(Correction: The article originally said 50% of the corn had been harvested. I misread the USDA report: 50% had silked, not harvested, so the risk to corn is higher than I previously thought.)
Wheat is no longer in the fields. It has been mostly harvested already. You see, due to the mild winter, this year's wheat harvest was way ahead of schedule. As per USDA, this is how things looked on July 8:
So basically, you have 75% of the total winter harvest (the largest wheat harvest) in already, where last year you were only at 58%. Wheat has no way of being destroyed, when it's harvested already.
Sure, there is some fear of substitution with corn, since corn is really being destroyed by the heat and drought. These fears are grounded, but still corn is cheaper than wheat, and only around 40% of corn harvest is used for feedstock.
What I mean by this is that the harvests, particularly wheat, were so advanced this year that it's hard for the apocalypse that the corn and wheat prices reflect, to actually materialize.

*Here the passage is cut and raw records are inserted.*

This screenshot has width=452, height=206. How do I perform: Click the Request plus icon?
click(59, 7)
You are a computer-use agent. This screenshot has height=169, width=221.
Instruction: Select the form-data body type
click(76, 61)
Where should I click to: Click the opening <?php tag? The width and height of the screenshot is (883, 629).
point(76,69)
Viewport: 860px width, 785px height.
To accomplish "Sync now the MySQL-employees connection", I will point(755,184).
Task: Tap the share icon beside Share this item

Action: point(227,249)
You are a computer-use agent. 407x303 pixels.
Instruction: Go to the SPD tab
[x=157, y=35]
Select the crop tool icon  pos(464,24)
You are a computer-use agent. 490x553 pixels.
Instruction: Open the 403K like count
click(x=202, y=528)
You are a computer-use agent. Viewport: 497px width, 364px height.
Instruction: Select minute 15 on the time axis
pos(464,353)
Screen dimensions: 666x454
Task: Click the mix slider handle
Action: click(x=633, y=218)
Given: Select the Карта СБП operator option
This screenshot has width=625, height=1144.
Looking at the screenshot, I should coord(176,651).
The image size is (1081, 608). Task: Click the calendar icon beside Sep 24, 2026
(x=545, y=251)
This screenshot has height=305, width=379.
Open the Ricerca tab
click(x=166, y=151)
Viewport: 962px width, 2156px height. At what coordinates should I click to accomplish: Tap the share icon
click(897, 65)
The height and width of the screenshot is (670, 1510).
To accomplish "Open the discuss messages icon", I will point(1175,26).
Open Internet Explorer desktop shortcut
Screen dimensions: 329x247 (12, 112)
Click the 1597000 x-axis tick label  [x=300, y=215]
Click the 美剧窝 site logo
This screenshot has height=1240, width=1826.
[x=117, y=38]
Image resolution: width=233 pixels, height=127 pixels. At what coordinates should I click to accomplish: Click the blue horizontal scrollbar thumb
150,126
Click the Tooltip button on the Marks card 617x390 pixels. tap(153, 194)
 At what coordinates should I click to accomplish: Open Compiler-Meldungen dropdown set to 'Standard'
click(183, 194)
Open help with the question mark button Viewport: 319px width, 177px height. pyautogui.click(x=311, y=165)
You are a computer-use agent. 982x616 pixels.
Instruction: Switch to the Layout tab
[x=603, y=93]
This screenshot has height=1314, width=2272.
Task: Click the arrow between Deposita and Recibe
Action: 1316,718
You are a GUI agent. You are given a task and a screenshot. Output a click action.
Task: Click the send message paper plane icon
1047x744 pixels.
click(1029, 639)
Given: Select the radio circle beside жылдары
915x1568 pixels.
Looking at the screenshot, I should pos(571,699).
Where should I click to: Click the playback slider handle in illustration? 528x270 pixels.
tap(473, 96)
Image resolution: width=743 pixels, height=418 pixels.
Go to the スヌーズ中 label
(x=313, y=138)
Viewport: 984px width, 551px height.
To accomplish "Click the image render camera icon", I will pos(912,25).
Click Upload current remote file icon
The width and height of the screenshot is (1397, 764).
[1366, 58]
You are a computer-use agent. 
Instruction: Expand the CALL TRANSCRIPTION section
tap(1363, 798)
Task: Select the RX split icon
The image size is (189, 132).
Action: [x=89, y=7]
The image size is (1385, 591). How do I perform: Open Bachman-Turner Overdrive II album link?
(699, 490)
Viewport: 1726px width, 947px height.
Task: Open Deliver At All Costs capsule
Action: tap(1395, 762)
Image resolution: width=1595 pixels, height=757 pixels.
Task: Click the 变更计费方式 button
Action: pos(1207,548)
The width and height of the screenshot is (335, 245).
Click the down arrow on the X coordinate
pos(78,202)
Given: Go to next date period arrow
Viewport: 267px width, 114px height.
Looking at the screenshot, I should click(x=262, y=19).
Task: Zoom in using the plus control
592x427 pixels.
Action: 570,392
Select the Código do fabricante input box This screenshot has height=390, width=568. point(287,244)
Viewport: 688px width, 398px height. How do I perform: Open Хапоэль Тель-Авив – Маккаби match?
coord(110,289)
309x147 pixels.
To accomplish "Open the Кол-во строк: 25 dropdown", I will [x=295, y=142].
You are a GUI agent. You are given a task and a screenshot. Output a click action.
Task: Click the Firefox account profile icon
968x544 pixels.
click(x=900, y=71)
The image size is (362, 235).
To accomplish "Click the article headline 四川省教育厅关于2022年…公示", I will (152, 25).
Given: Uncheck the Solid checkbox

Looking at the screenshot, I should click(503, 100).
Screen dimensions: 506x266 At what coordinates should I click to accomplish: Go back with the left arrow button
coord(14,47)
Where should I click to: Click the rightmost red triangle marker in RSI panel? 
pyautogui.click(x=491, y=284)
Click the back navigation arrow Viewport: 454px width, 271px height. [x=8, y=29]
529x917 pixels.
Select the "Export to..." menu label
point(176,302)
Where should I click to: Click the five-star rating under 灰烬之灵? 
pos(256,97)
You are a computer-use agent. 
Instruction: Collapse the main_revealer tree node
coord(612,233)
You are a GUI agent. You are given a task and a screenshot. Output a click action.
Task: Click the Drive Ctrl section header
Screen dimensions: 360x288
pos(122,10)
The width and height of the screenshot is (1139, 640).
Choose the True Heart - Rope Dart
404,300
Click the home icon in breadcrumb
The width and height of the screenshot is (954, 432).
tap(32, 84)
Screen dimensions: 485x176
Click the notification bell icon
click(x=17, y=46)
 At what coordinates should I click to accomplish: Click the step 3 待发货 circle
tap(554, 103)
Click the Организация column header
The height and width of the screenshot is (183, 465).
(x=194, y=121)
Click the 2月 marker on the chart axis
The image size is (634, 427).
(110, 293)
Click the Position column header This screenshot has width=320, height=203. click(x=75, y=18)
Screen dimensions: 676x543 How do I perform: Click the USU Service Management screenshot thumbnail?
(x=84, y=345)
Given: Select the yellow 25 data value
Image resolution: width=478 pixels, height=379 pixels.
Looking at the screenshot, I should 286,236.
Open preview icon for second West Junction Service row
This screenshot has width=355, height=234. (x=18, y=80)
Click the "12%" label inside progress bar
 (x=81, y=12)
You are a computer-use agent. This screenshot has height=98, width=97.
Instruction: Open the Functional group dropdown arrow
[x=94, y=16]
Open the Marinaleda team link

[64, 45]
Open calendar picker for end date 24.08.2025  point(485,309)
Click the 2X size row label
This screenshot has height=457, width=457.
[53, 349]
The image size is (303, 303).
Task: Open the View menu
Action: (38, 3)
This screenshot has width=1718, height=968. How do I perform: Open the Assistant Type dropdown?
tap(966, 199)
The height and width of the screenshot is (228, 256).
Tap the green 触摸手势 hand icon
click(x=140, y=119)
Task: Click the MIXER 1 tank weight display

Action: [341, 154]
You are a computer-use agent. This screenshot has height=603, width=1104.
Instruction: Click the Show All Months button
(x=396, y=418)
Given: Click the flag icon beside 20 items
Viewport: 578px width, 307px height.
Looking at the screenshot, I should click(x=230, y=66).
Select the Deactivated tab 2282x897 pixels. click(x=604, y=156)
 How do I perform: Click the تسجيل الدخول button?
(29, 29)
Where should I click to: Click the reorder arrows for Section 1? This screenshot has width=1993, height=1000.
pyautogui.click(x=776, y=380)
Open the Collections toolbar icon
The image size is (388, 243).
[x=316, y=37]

Indeed, it all points towards a crop that will exceed 2011's in spite of the heat and dryness (this was also helped by a larger plantation this year).
In short, the market moves can be too speculative at this point, particularly on wheat. The drought is all over the news and that might be influencing traders, but the fact Is that the harvests are much more advanced than usual, making a production catastrophe be very unlikely.
Even though Goldman Sachs came out with a bullish call on the grains today, it would seem likely that betting on wheat going up is not going to work, since the wheat has already been harvested and is no longer at risk of being ruined by the drought. As such I think it would be smart to avoid buying, or perhaps even short, wheat.
Additional disclosure: I shorted wheat (ZW) several times yesterday and covered, today I've shorted again on GS's bullish call pump and remain short.